EXERCISE INSTRUCTIONS:
Return the listing below character for character.

SUPPLIED DATA:

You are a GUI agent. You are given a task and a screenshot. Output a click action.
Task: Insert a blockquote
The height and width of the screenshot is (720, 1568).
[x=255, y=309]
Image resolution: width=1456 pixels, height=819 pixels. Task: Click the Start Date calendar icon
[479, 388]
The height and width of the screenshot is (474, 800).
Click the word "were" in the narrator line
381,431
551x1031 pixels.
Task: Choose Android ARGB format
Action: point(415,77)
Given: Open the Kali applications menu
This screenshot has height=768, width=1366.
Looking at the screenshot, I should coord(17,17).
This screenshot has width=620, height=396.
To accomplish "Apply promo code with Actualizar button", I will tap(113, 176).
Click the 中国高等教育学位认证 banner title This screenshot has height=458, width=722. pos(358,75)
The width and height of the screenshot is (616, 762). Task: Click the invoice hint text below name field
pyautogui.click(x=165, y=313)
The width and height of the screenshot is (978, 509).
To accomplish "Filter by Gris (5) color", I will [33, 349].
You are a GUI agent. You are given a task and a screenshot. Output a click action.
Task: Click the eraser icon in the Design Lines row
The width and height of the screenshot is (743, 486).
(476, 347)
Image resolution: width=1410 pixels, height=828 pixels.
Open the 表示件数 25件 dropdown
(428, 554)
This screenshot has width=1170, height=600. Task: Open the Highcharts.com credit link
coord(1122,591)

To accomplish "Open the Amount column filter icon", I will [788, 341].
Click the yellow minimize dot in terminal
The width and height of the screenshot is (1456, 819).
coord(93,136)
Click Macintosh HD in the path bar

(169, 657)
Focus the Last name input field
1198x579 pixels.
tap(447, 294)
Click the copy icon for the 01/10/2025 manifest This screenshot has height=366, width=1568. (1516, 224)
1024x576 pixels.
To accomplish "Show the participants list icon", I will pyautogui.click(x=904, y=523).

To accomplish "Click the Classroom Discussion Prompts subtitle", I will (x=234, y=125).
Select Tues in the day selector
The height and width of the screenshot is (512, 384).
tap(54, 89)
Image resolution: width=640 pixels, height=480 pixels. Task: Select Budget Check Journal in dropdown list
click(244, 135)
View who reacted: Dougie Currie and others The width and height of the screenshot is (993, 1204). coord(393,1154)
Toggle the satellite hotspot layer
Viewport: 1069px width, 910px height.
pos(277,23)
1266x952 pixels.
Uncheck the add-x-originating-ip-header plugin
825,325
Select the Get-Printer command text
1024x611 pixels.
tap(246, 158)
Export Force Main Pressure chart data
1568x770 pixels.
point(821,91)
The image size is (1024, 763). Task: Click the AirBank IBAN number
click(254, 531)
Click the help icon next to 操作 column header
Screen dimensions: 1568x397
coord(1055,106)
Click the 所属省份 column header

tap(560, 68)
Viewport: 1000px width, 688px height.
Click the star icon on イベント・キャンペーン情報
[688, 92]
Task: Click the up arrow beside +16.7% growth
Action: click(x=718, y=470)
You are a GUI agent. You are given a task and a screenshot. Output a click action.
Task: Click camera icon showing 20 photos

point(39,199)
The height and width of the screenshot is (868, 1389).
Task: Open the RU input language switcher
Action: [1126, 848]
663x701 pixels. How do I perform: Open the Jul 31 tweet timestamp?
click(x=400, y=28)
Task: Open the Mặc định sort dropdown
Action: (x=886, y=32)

EXPECTED ANSWER:
You are a GUI agent. You are given a task and a screenshot. Output a click action.
Task: Insert a blockquote
The height and width of the screenshot is (720, 1568).
[x=255, y=309]
Image resolution: width=1456 pixels, height=819 pixels. Task: Click the Start Date calendar icon
[479, 388]
The height and width of the screenshot is (474, 800).
Click the word "were" in the narrator line
381,431
551x1031 pixels.
Task: Choose Android ARGB format
Action: point(415,77)
Given: Open the Kali applications menu
This screenshot has height=768, width=1366.
Looking at the screenshot, I should coord(17,17).
This screenshot has width=620, height=396.
To accomplish "Apply promo code with Actualizar button", I will tap(113, 176).
Click the 中国高等教育学位认证 banner title This screenshot has height=458, width=722. pos(358,75)
The width and height of the screenshot is (616, 762). Task: Click the invoice hint text below name field
pyautogui.click(x=165, y=313)
The width and height of the screenshot is (978, 509).
To accomplish "Filter by Gris (5) color", I will [33, 349].
You are a GUI agent. You are given a task and a screenshot. Output a click action.
Task: Click the eraser icon in the Design Lines row
The width and height of the screenshot is (743, 486).
(476, 347)
Image resolution: width=1410 pixels, height=828 pixels.
Open the 表示件数 25件 dropdown
(428, 554)
This screenshot has width=1170, height=600. Task: Open the Highcharts.com credit link
coord(1122,591)

To accomplish "Open the Amount column filter icon", I will [788, 341].
Click the yellow minimize dot in terminal
The width and height of the screenshot is (1456, 819).
coord(93,136)
Click Macintosh HD in the path bar

(169, 657)
Focus the Last name input field
1198x579 pixels.
tap(447, 294)
Click the copy icon for the 01/10/2025 manifest This screenshot has height=366, width=1568. (1516, 224)
1024x576 pixels.
To accomplish "Show the participants list icon", I will pyautogui.click(x=904, y=523).

To accomplish "Click the Classroom Discussion Prompts subtitle", I will (x=234, y=125).
Select Tues in the day selector
The height and width of the screenshot is (512, 384).
tap(54, 89)
Image resolution: width=640 pixels, height=480 pixels. Task: Select Budget Check Journal in dropdown list
click(244, 135)
View who reacted: Dougie Currie and others The width and height of the screenshot is (993, 1204). coord(393,1154)
Toggle the satellite hotspot layer
Viewport: 1069px width, 910px height.
pos(277,23)
1266x952 pixels.
Uncheck the add-x-originating-ip-header plugin
825,325
Select the Get-Printer command text
1024x611 pixels.
tap(246, 158)
Export Force Main Pressure chart data
1568x770 pixels.
point(821,91)
The image size is (1024, 763). Task: Click the AirBank IBAN number
click(254, 531)
Click the help icon next to 操作 column header
Screen dimensions: 1568x397
coord(1055,106)
Click the 所属省份 column header

tap(560, 68)
Viewport: 1000px width, 688px height.
Click the star icon on イベント・キャンペーン情報
[688, 92]
Task: Click the up arrow beside +16.7% growth
Action: click(x=718, y=470)
You are a GUI agent. You are given a task and a screenshot. Output a click action.
Task: Click camera icon showing 20 photos

point(39,199)
The height and width of the screenshot is (868, 1389).
Task: Open the RU input language switcher
Action: [1126, 848]
663x701 pixels. How do I perform: Open the Jul 31 tweet timestamp?
click(x=400, y=28)
Task: Open the Mặc định sort dropdown
Action: (x=886, y=32)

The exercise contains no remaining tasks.